Jon Stewart on Crossfire: "Stop, stop, stop, stop hurting America."

On October 15, Jon Stewart, host of Comedy Central's The Daily Show with
Jon Stewart appeared on CNN's Crossfire.

JON STEWART: ... And I made a special effort to come on the show
today, because I have privately, amongst my friends and also in
occasional newspapers and television shows, mentioned this show as being
bad.

[LAUGHTER]

PAUL BEGALA: We have noticed.

STEWART: And I wanted to -- I felt that that wasn't fair and I
should come here and tell you that I don't -- it's not so much that it's
bad, as it's hurting America.

[LAUGHTER]

TUCKER CARLSON: But in its defense...

[CROSSTALK]

STEWART: So I wanted to come here today and say...

[CROSSTALK]

STEWART: Here's just what I wanted to tell you guys.

CARLSON: Yes.

STEWART: Stop.

[LAUGHTER]

STEWART: Stop, stop, stop, stop hurting America.

BEGALA: OK. Now

[CROSSTALK]

STEWART: And come work for us, because we, as the people...

CARLSON: How do you pay?

STEWART: The people -- not well.

[LAUGHTER]

BEGALA: Better than CNN, I'm sure.

STEWART: But you can sleep at night.

[LAUGHTER]

STEWART: See, the thing is, we need your help. Right now, you're
helping the politicians and the corporations. And we're left out there
to mow our lawns.

BEGALA: By beating up on them? You just said we're too rough on them
when they make mistakes.

STEWART: No, no, no, you're not too rough on them. You're part of
their strategies. You are partisan, what do you call it, hacks.

[LAUGHTER]

CARLSON: Wait, Jon, let me tell you something valuable that I think
we do that I'd like to see you...

[CROSSTALK]

STEWART: Something valuable?

CARLSON: Yes.

[CROSSTALK]

STEWART: I would like to hear it.

CARLSON: And I'll tell you.

When politicians come on...

STEWART: Yes.

CARLSON: It's nice to get them to try and answer the question. And
in order to do that, we try and ask them pointed questions. I want to
contrast our questions with some questions you asked John Kerry
recently.

[CROSSTALK]

CARLSON: ... up on the screen.

STEWART: If you want to compare your show to a comedy show, you're
more than welcome to.

[LAUGHTER]

CARLSON: No, no, no, here's the point.

[CROSSTALK]

STEWART: If that's your goal.

CARLSON: It's not.

STEWART: I wouldn't aim for us. I'd aim for "Seinfeld." That's a
very good show.

CARLSON: Kerry won't come on this show. He will come on your show.

STEWART: Right.

CARLSON: Let me suggest why he wants to come on your show.
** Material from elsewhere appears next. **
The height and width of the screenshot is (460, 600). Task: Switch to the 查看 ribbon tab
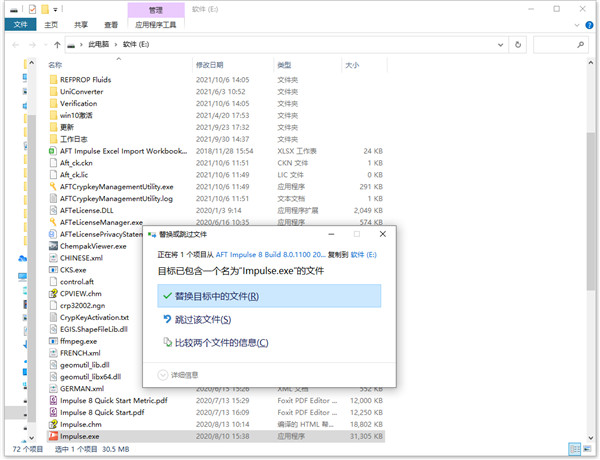tap(113, 23)
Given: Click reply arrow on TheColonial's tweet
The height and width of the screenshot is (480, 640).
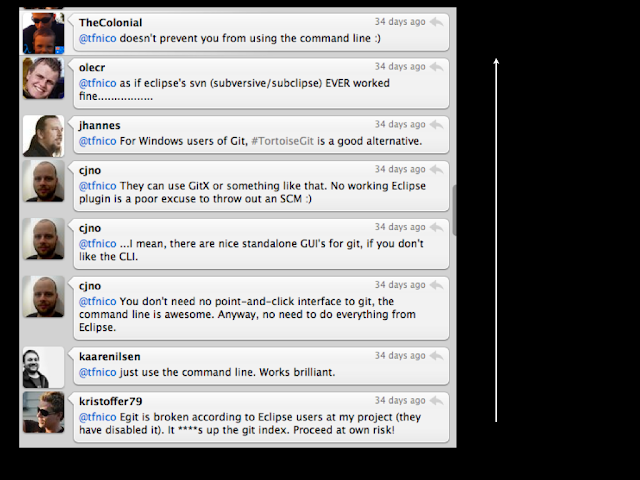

STEWART: Well, we have civilized discourse.

[LAUGHTER]

CARLSON: Well, here's an example of the civilized discourse.

Here are three of the questions you asked John Kerry.

STEWART: Yes.

CARLSON: You have a chance to interview the Democratic nominee. You
asked him questions such as -- quote -- "How are you holding up? Is it
hard not to take the attacks personally?"

STEWART: Yes.

CARLSON: "Have you ever flip-flopped?" et cetera, et cetera.

STEWART: Yes.

CARLSON: Didn't you feel like -- you got the chance to interview the
guy. Why not ask him a real question, instead of just suck up to him?

STEWART: Yes. "How are you holding up?" is a real suck-up. And I
actually giving him a hot stone massage as we were doing it.

[LAUGHTER]

CARLSON: It sounded that way. It did.

STEWART: You know, it's interesting to hear you talk about my
responsibility.

CARLSON: I felt the sparks between you.

STEWART: I didn't realize that -- and maybe this explains quite a
bit.

CARLSON: No, the opportunity to...

[CROSSTALK]

STEWART: ... is that the news organizations look to Comedy Central
for their cues on integrity.

[LAUGHTER]

[CROSSTALK]

STEWART: So what I would suggest is, when you talk about you're
holding politicians' feet to fire, I think that's disingenuous. I think
you're...

CARLSON: "How are you holding up?" I mean, come on.

[CROSSTALK]

STEWART: No, no, no. But my role isn't, I don't think...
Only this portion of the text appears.